Exercícios:
**A.** No texto sobre previsão de renda, o que a variável "tempo_emprego" representa?
**B.** Devolva, copiado literalmente do texto sobre previsão de renda, o trecho que começa nas palavras contendo "import seaborn as" e termina em "df = pd.read_csv('previsao_de_renda.csv')".

Documento de origem:

- - - - - - -

# EBAC - Regressão II - regressão múltipla

## Tarefa I

#### Previsão de renda

Vamos trabalhar com a base 'previsao_de_renda.csv', que é a base do seu próximo projeto. Vamos usar os recursos que vimos até aqui nesta base.

|variavel|descrição|
|-|-|
|data_ref                | Data de referência de coleta das variáveis |
|index                   | Código de identificação do cliente|
|sexo                    | Sexo do cliente|
|posse_de_veiculo        | Indica se o cliente possui veículo|
|posse_de_imovel         | Indica se o cliente possui imóvel|
|qtd_filhos              | Quantidade de filhos do cliente|
|tipo_renda              | Tipo de renda do cliente|
|educacao                | Grau de instrução do cliente|
|estado_civil            | Estado civil do cliente|
|tipo_residencia         | Tipo de residência do cliente (própria, alugada etc)|
|idade                   | Idade do cliente|
|tempo_emprego           | Tempo no emprego atual|
|qt_pessoas_residencia   | Quantidade de pessoas que moram na residência|
|renda                   | Renda em reais|

In [104]:
import pandas as pd
import numpy as np

import seaborn as sns
import matplotlib.pyplot as plt

import statsmodels.formula.api as smf
import statsmodels.api as sm
import patsy

%matplotlib inline

In [105]:
df = pd.read_csv('previsao_de_renda.csv')

In [None]:
df.info()

In [113]:
df_renda = df.drop(columns=['Unnamed: 0', 'data_ref', 'id_cliente']).dropna()

- - - - - - -

Material fornecido:
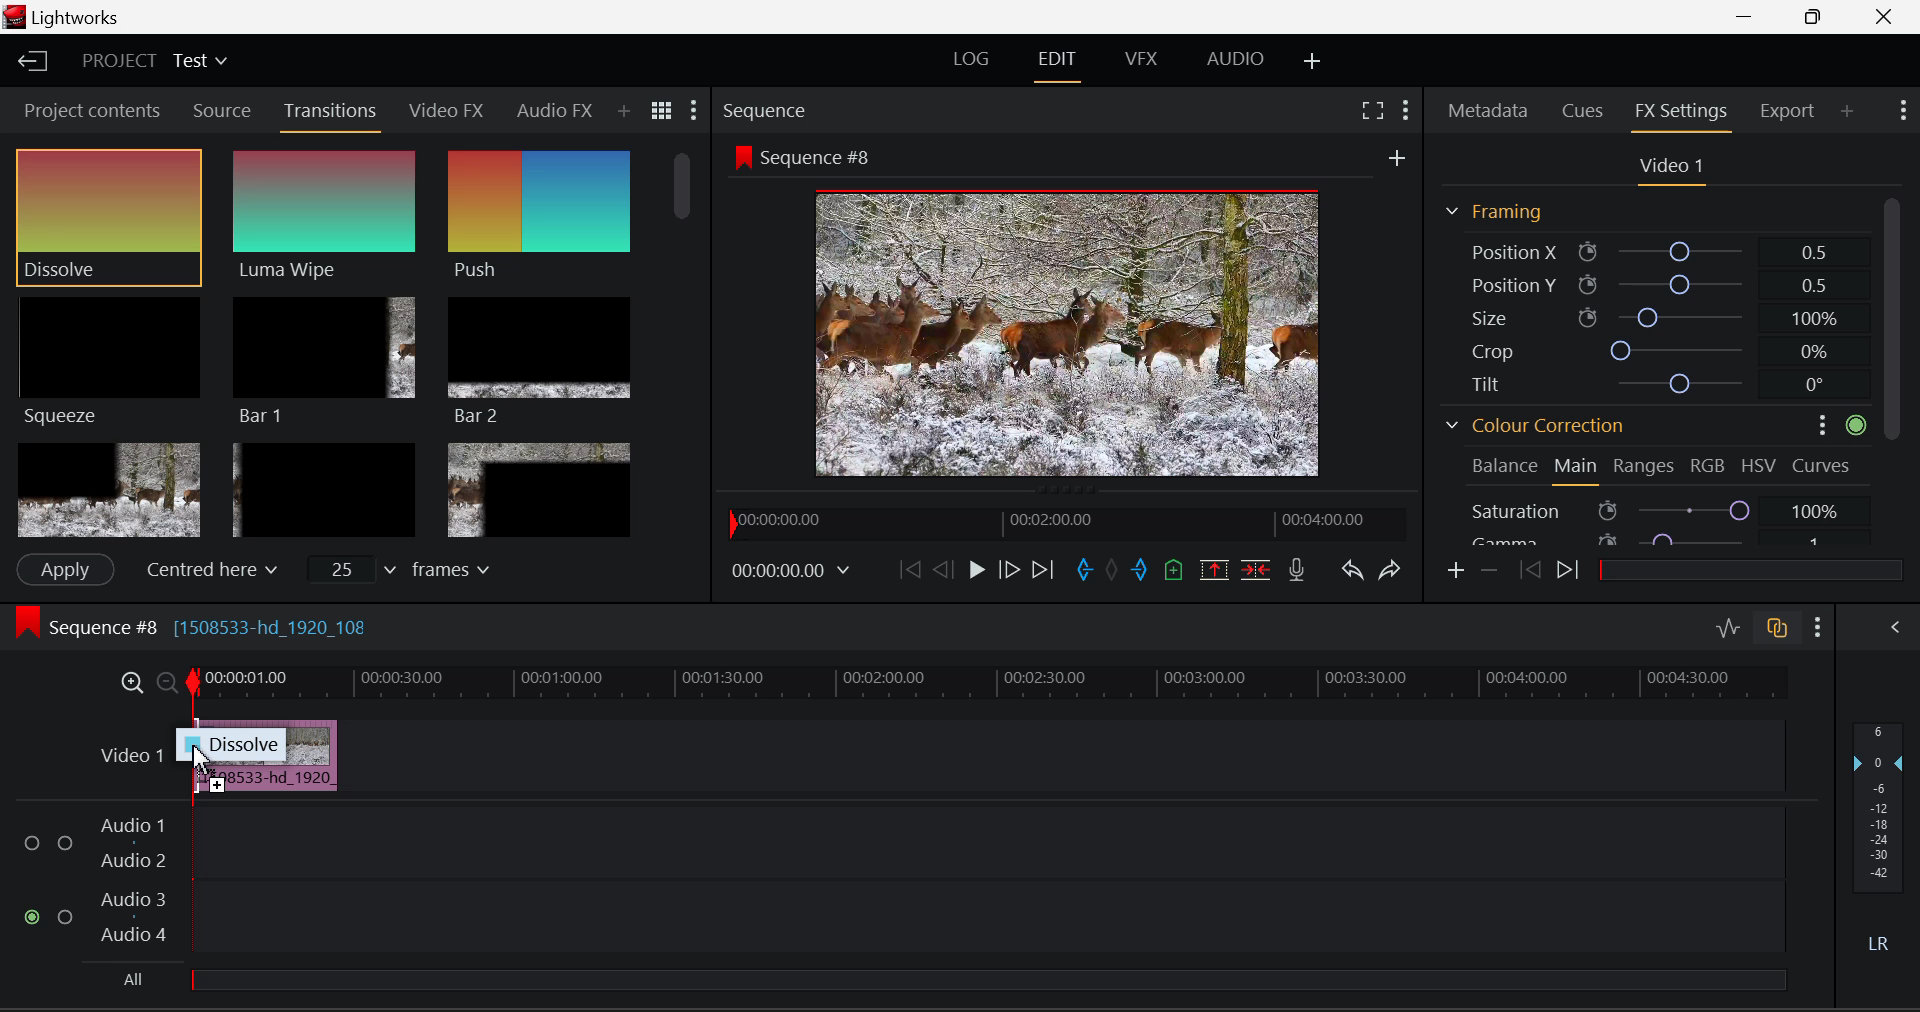 This screenshot has height=1012, width=1920. What do you see at coordinates (332, 113) in the screenshot?
I see `Cursor on Transitions` at bounding box center [332, 113].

- - - - - - -

Respostas:
**A.** Tempo no emprego atual.

**B.**
import seaborn as sns
import matplotlib.pyplot as plt

import statsmodels.formula.api as smf
import statsmodels.api as sm
import patsy

%matplotlib inline

In [105]:
df = pd.read_csv('previsao_de_renda.csv')